Earnings grew faster than the notable 59% return delivered to AWC Berhad (KLSE:AWC) shareholders over the last year

Simply Wall St · 10/17 22:20

The last three months have been tough on AWC Berhad (KLSE:AWC) shareholders, who have seen the share price decline a rather worrying 36%. But looking back over the last year, the returns have actually been rather pleasing! After all, the share price is up a market-beating 58% in that time.
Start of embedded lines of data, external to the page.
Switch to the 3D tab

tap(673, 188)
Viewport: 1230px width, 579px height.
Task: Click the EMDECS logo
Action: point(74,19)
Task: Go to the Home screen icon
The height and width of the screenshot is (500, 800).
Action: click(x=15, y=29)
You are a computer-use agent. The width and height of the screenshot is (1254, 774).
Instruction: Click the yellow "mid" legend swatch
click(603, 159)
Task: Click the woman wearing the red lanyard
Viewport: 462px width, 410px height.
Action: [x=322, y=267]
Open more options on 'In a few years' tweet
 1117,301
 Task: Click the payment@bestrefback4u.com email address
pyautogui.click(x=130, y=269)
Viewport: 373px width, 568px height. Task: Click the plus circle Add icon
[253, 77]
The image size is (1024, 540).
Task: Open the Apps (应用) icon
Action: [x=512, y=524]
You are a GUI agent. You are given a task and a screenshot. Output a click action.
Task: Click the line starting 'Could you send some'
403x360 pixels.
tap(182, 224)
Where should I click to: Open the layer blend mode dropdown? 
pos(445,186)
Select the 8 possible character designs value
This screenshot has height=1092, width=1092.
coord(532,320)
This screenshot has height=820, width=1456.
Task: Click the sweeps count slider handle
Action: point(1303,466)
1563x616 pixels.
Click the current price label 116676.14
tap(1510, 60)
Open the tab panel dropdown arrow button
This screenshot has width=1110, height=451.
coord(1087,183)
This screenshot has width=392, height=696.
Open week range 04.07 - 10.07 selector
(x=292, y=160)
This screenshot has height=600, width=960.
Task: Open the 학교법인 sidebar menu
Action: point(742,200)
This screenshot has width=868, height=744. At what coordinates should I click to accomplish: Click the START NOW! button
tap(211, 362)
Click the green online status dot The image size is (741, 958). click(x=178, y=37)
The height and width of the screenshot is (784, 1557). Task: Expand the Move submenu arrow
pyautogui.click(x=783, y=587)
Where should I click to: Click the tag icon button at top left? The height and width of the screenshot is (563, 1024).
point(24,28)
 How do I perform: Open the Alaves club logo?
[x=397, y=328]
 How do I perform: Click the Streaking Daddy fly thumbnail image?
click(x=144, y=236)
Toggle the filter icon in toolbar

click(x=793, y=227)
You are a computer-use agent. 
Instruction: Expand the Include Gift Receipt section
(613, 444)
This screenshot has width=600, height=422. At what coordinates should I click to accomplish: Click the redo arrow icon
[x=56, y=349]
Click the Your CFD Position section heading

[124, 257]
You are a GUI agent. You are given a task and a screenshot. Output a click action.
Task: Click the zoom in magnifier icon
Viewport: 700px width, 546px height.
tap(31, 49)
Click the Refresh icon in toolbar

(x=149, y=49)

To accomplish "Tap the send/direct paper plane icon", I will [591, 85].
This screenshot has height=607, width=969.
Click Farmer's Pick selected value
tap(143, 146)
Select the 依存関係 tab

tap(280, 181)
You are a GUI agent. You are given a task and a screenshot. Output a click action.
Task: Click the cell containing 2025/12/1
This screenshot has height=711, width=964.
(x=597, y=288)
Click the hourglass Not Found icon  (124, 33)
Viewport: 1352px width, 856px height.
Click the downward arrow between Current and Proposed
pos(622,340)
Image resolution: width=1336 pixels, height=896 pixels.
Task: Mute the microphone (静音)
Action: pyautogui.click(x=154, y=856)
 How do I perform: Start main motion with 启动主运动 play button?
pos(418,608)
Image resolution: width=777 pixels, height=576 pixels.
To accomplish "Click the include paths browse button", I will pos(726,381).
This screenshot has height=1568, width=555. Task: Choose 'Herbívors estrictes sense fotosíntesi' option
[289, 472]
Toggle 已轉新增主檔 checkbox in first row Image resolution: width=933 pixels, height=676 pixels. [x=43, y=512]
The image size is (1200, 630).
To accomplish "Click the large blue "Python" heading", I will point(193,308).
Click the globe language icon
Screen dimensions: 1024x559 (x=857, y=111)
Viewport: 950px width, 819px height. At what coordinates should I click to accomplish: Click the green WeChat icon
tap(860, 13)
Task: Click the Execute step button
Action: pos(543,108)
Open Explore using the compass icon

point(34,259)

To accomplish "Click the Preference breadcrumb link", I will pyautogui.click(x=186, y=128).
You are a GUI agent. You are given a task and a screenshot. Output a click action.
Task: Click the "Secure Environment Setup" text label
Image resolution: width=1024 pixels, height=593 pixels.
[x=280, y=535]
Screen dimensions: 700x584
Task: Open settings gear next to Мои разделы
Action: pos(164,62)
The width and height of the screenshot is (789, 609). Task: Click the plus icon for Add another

Although AWC Berhad has shed RM33m from its market cap this week, let's take a look at its longer term fundamental trends and see if they've driven returns.

See our latest analysis for AWC Berhad

In his essay The Superinvestors of Graham-and-Doddsville Warren Buffett described how share prices do not always rationally reflect the value of a business. One way to examine how market sentiment has changed over time is to look at the interaction between a company's share price and its earnings per share (EPS).

During the last year AWC Berhad grew its earnings per share, moving from a loss to a profit.

When a company has just transitioned to profitability, earnings per share growth is not always the best way to look at the share price action.

We are skeptical of the suggestion that the 1.2% dividend yield would entice buyers to the stock. However the year on year revenue growth of 4.6% would help. We do see some companies suppress earnings in order to accelerate revenue growth.

The image below shows how earnings and revenue have tracked over time (if you click on the image you can see greater detail).

earnings-and-revenue-growth
KLSE:AWC Earnings and Revenue Growth October 17th 2024

We know that AWC Berhad has improved its bottom line lately, but what does the future have in store? If you are thinking of buying or selling AWC Berhad stock, you should check out this free report showing analyst profit forecasts.

A Different Perspective

It's nice to see that AWC Berhad shareholders have received a total shareholder return of 59% over the last year. Of course, that includes the dividend. That gain is better than the annual TSR over five years, which is 10%. Therefore it seems like sentiment around the company has been positive lately. Given the share price momentum remains strong, it might be worth taking a closer look at the stock, lest you miss an opportunity. While it is well worth considering the different impacts that market conditions can have on the share price, there are other factors that are even more important. Even so, be aware that AWC Berhad is showing 2 warning signs in our investment analysis , you should know about...

But note: AWC Berhad may not be the best stock to buy. So take a peek at this free list of interesting companies with past earnings growth (and further growth forecast).

Please note, the market returns quoted in this article reflect the market weighted average returns of stocks that currently trade on Malaysian exchanges.